Now that your computer is clean, we need to make sure it stays clean. To do this, I have a few recommendations to make.

Rehide hidden files and folders:

* Click Start.
* Open My Computer.
* Select the Tools menu and click Folder Options.
* Select the View Tab.
* Under the Hidden files and folders heading select Do Not Show hidden files and folders.
* Check the Hide protected operating system files (recommended) option.
* Click Yes to confirm.
* Click OK

Reset System Restore and Create a New Restore Point

To reset your restore points, please note that you will need to log into your computer with an account which has full administrator access. You will know if the account has administrator access because you will be able to see the System Restore tab.
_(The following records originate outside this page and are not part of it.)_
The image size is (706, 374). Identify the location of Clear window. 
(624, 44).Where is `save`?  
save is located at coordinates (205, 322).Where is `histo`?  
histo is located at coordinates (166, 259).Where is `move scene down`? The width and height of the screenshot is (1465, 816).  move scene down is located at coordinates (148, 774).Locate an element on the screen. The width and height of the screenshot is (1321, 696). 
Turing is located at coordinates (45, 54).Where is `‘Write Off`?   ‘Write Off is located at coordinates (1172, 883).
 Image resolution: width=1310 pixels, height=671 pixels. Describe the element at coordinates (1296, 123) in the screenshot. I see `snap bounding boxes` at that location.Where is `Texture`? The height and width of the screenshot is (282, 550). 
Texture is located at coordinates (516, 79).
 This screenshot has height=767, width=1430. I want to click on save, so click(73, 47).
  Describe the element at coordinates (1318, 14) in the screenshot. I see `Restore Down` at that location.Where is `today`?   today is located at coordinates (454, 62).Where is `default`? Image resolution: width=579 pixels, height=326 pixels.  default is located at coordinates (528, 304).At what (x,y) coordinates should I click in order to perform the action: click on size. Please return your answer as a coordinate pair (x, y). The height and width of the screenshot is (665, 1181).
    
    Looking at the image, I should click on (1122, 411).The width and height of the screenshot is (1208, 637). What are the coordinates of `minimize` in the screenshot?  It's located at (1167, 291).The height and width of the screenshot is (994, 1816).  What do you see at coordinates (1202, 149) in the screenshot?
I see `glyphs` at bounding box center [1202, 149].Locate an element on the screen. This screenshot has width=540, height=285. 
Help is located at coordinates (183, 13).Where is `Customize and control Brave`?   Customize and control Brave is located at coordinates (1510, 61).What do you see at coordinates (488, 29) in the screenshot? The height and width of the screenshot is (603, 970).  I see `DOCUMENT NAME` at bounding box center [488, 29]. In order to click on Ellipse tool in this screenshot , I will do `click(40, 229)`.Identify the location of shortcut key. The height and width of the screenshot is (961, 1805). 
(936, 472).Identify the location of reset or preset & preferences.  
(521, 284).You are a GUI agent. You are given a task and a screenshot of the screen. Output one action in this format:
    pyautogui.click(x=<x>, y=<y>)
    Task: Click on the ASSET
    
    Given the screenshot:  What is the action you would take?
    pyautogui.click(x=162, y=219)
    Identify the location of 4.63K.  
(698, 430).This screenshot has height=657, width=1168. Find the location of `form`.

If the tab is missing, you are logged in under a limited account.

(Windows XP)
1. Turn off System Restore.
On the Desktop, right-click My Computer.
Click Properties.
Click the System Restore tab.
Check Turn off System Restore.
Click Apply, and then click OK.

2. Reboot.

3. Turn ON System Restore.
On the Desktop, right-click My Computer.
Click Properties.
Click the System Restore tab.
UN-Check *Turn off System Restore*.
Click Apply, and then click OK.

4. Create a New Restore Point
Click on start,
Click on All Programs>accesories>system tools>system restore
click on Create a restore point

AntiVirus
The first and most important step is to always have an up-to-date AntiVirus Program. If you want a good free antivirus, then I recommend AVG Antivirus. Never install two Antivirus programs. Multiple AntiVirus programs conflict with each other and actually make your computer easier to infect. Make sure your antivirus has Auto-Protect on and run system scans once a week. This will ensure the best protection for your computer.

Removing Spyware
Use Spybot S&D and Ad Adare SE. These are good free programs that will detect and remove most spyware from your computer.

Blocking Spyware
It is important to have a constant guard to protect your computer from spyware threats. Two programs I recommend are Microsoft's AntiSpyware (Beta) and Trojan Hunter/Guard.

Browser
If you are using Internet Explorer you might consider changing to another browser. The majority of viruses and spyware are written to infect through internet explorer. Browsers such as Firefox are good examples of safer browsers.

Firewall
Although not necessary for a home user, a free firewall will provide protection from hackers. I recommend using Zone Alarm.

Windows Update
Microsoft puts out updates often that remove security threats from your computer. Check Windows Update to make sure your computer is fully equipped with protection.

Still having trouble?
We are always here for your needs. If you still have malware problems, let us know. We're here to help you.

Regards,
MasterJ

[MasterJ]

Since this issue appears to be resolved ... this Topic has been closed. Glad we could help.

If you're the topic starter, and need this topic reopened, please contact a staff member with the address of the thread.

Everyone else please begin a New Topic.